I was referring to complaints in current and previous forums about torrent send speed. The updated bandwidth calculation deals with possibly not allowing traffic that would fit the send window.

comment:4 Changed 3 years ago by zzz

Parent Tickets: 2412

This ticket is to fix a bug described in #2412 comment 21.

According to OP here, #2412 relies on this ticket, so making this one a child.

comment:5 Changed 3 years ago by Zlatin Balevsky

I haven't analyzed the patch as thoroughly as I should yet, but I did put it on my busy router and the udp.sendBps metric is way, way up. Overall traffic however is about the same, which leads me to think that metric is somehow broken by this patch.
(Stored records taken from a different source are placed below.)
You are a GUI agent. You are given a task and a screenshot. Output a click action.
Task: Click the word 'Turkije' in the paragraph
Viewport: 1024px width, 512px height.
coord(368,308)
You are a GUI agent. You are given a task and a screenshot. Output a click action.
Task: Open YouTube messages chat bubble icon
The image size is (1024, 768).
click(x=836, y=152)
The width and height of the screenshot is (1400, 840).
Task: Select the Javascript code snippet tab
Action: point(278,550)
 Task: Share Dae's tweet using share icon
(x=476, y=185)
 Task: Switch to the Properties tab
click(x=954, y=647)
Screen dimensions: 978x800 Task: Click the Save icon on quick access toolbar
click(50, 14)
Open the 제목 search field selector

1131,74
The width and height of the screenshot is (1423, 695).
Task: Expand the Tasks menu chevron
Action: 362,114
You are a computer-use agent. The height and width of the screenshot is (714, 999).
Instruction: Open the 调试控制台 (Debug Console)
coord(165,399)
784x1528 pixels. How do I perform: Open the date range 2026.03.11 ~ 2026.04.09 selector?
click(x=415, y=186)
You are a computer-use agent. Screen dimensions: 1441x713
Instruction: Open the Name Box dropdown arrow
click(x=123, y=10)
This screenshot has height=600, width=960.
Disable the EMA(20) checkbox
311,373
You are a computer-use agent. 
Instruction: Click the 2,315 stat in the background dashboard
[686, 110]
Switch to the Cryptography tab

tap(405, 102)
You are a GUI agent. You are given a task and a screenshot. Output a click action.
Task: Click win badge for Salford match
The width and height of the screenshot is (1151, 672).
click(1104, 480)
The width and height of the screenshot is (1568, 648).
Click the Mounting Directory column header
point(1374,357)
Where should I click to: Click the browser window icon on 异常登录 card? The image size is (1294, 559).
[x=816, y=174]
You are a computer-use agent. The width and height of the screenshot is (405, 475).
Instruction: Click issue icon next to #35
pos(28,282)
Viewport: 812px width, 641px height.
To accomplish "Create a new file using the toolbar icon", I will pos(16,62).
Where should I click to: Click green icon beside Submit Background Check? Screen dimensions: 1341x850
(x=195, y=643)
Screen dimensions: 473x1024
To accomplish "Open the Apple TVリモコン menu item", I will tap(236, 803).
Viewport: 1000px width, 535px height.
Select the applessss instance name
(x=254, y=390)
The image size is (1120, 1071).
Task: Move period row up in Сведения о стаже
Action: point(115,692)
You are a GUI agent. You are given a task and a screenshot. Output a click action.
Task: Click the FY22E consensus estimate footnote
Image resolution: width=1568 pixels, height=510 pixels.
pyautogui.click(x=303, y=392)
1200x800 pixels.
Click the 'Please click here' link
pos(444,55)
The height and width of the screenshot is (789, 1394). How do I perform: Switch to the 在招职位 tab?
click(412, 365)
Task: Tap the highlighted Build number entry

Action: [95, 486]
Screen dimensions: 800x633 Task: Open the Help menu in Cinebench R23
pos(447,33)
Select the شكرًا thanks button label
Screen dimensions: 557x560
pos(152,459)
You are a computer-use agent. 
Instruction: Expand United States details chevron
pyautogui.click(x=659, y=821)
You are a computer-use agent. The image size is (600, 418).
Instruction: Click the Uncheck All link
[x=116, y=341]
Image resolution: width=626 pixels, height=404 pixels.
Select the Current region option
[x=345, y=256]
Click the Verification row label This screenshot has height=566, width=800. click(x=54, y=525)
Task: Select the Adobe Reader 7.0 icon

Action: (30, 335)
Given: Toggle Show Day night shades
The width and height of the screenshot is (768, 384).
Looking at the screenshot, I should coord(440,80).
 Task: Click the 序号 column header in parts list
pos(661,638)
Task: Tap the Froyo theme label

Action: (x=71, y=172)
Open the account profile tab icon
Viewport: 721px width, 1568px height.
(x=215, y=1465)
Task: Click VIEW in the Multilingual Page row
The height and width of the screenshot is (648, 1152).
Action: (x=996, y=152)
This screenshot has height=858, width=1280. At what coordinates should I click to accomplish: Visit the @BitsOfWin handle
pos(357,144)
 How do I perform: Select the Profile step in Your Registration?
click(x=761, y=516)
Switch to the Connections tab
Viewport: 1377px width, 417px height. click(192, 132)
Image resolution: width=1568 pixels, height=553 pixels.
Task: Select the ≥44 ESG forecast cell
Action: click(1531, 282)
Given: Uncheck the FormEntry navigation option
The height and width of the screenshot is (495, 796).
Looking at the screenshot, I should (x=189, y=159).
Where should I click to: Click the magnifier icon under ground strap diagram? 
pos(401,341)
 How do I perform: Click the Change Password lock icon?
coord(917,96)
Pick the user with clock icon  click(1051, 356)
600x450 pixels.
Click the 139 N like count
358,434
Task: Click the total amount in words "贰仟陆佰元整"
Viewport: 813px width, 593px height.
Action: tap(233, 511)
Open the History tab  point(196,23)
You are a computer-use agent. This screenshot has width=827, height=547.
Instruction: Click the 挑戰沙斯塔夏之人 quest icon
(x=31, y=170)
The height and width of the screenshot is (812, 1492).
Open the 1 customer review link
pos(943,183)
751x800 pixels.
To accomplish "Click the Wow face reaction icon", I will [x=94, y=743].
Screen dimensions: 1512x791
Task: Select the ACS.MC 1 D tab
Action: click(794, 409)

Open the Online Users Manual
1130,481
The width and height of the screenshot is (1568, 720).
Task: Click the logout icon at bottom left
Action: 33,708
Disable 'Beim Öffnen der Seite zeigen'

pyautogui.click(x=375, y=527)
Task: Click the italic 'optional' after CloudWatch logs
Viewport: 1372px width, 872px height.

comment:6 Changed 3 years ago by Zlatin Balevsky

You are allocating too much bandwidth in the following logic:

if (_sendBytes > 0 && duration > 0 || duration >= 1000) {
                _sendWindowBytesRemaining = Math.min(_sendWindowBytesRemaining + (_sendWindowBytes * duration + 500) / 1000, _sendWindowBytes);

To see what I mean, imagine the initial available bytes are X. They get used up immediately, in less than 1ms (not likely but possible). 1ms elapses and you allocate another X/1000 + 0.5, and so on - total bandwidth used for the second interval will be 2X + 500.

Last edited 3 years ago by Zlatin Balevsky (previous) (diff)

comment:7 Changed 3 years ago by jogger

Correct sendBps calculation now found in the combined patch within #2412.

My bandwidth calculation is correct. The current logic hands out too little bw when not run exactly every 1000 ms. It might hand out too much if X is transmitted twice within a second when an interval boundary falls in between.

In my logic using a sliding window, if X is available at any given point in time, this means there has been no traffic over the past second. So X can be used up immediately, beginning a new interval with bandwidth building up to X again over the netxt 1000 ms. The 500 mentioned statistically vanish through integer truncation.

Changed 3 years ago by Zlatin Balevsky

Attachment: udp_sendBps.png added

comment:8 Changed 3 years ago by Zlatin Balevsky

The attachment udp_sendBps.png is with the patch from comment 32 from ticket 2412. Doesn't look fixed at all. Are you sure about that multiplication by 1000?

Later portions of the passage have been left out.